Without watering during dry periods, rose of Sharon conserves energy and moisture by dropping its buds. If a well-watered plant begins shedding buds, tiny sap-sucking aphids may be responsible. Look for masses of the insects feeding on the stems and undersides of the leaves. To eliminate the bugs, spray the tree with ready-to-use insecticidal soap until all its surfaces drip. The soap suffocates the pests it reaches, without leaving residue harmful to pollinators or other beneficial insects. Reapply weekly, or at the manufacturer's recommended frequency, until they're gone. Wear washable, protective clothing, safety goggles and a respiratory mask and follow the label's instructions when applying the soap.
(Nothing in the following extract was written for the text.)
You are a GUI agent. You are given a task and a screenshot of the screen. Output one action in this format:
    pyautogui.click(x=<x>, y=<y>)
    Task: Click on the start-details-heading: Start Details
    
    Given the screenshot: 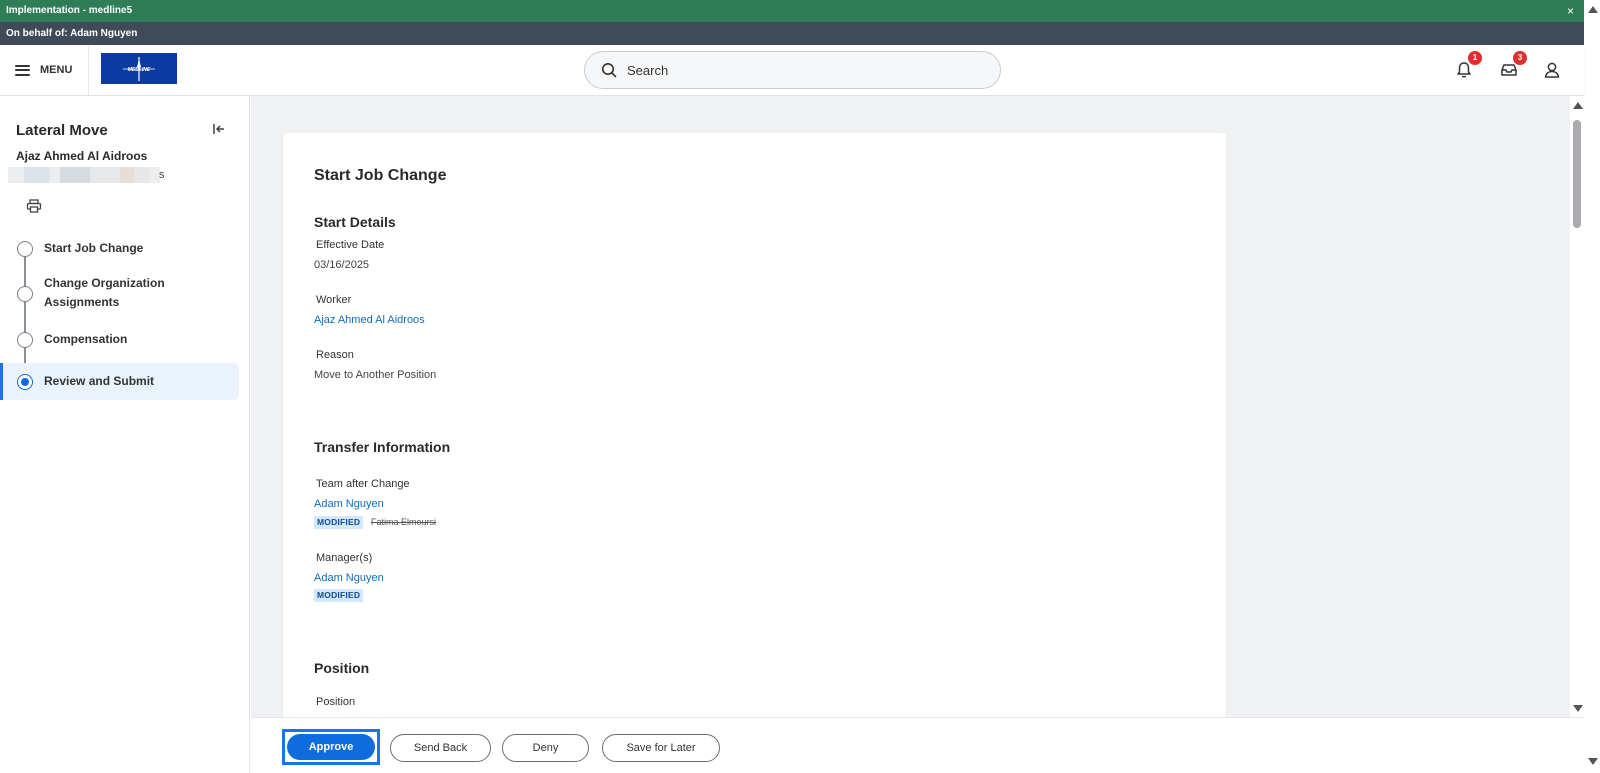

Stopping the Space Invader

Removing rose of Sharon's spent flowers so they don't set seed is a somewhat effective -- although time-consuming -- way to control its spread. A more effective one is to plant a noninvasive cultivar from the U.S. National Arboretum collection. As sterile triploids, "Diana" (Hibiscus syriacus "Diana") and "Minerva" (Hibiscus syriacus "Minerva") seldom produce seed pods. "Diana" features ruffled, red-throated white blooms against glossy, deep green leaves. "Minerva"' has 4- to 5-inch, red-centered lavender blooms. Both grow in USDA zones 5 through 8.